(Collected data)
────

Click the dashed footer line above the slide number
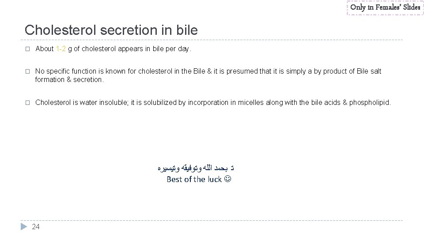This screenshot has height=238, width=424. point(212,220)
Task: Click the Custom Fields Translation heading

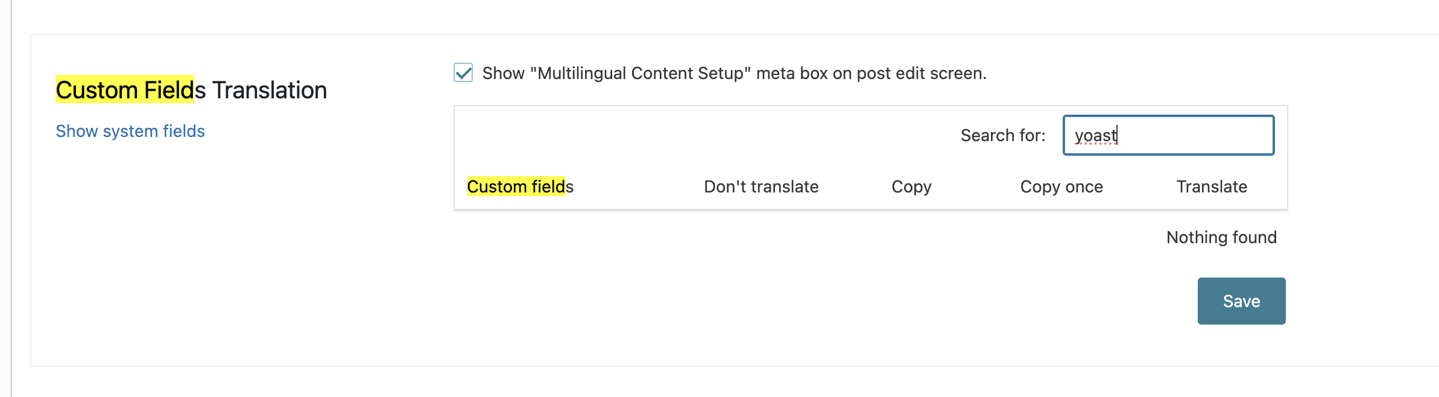Action: (x=191, y=90)
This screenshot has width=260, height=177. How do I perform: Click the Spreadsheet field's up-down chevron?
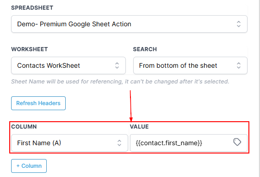pyautogui.click(x=239, y=24)
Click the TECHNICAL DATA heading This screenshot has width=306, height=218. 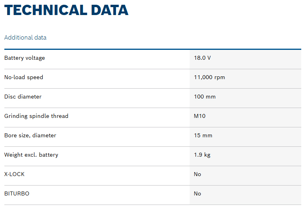(x=66, y=10)
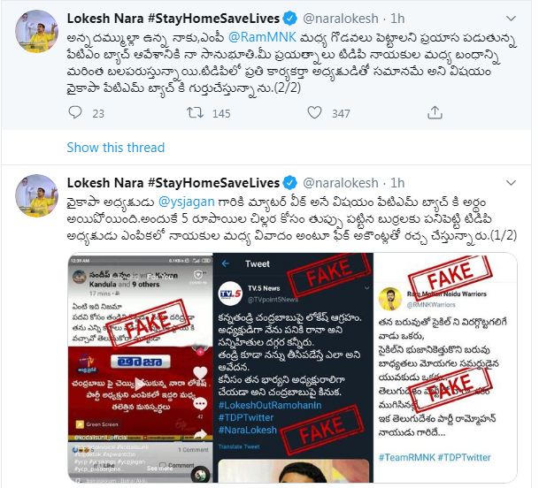Open Lokesh Nara's avatar on first tweet
This screenshot has width=539, height=488.
(36, 31)
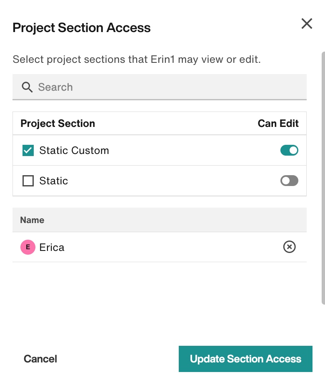Click Erica's pink avatar icon
Viewport: 325px width, 382px height.
point(28,247)
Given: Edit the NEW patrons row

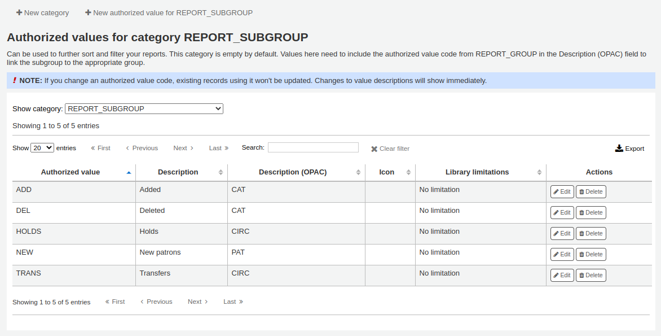Looking at the screenshot, I should 562,254.
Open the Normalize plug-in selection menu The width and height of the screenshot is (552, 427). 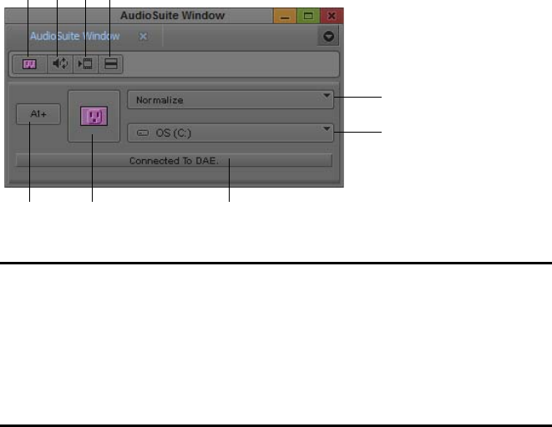click(x=230, y=100)
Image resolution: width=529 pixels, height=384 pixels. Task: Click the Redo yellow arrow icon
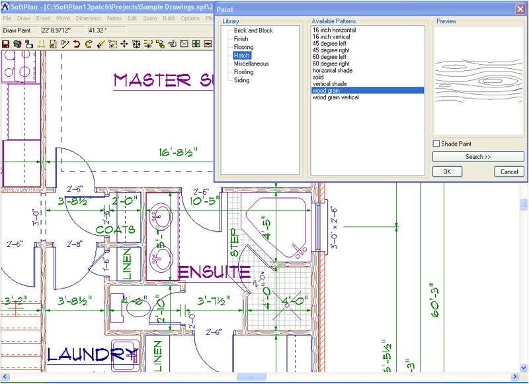pyautogui.click(x=88, y=44)
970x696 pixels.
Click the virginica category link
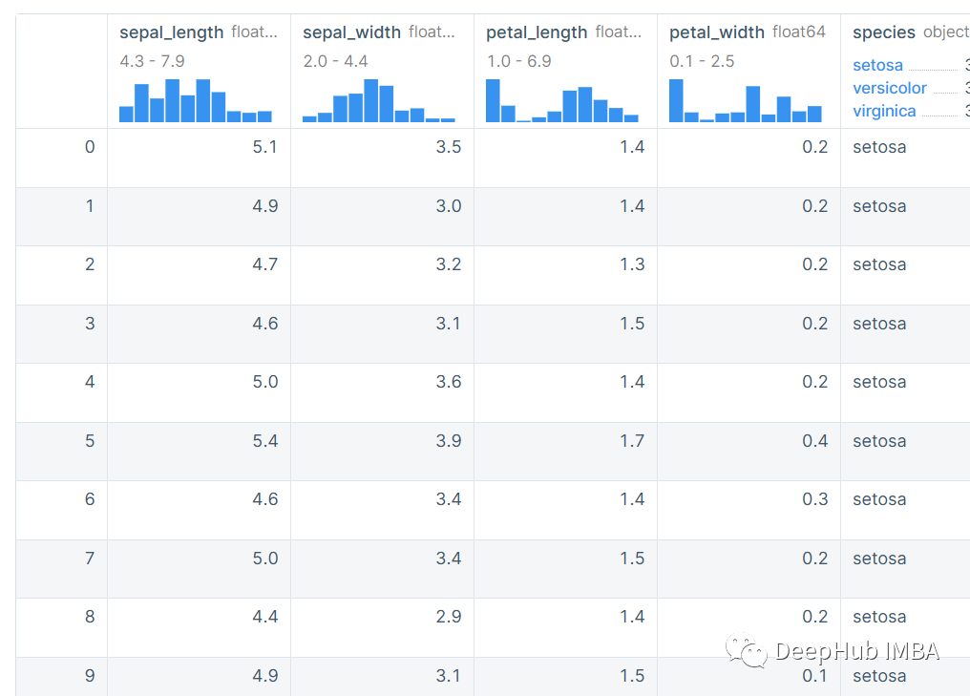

────

* [Requirement]: Every line from the one with "Image resolution: width=529" through the last line of the data must be copied exactly. Leave the pictures out.

* [Task result]:
Image resolution: width=529 pixels, height=384 pixels. Task: Click the Redo yellow arrow icon
pyautogui.click(x=88, y=44)
970x696 pixels.
Click the virginica category link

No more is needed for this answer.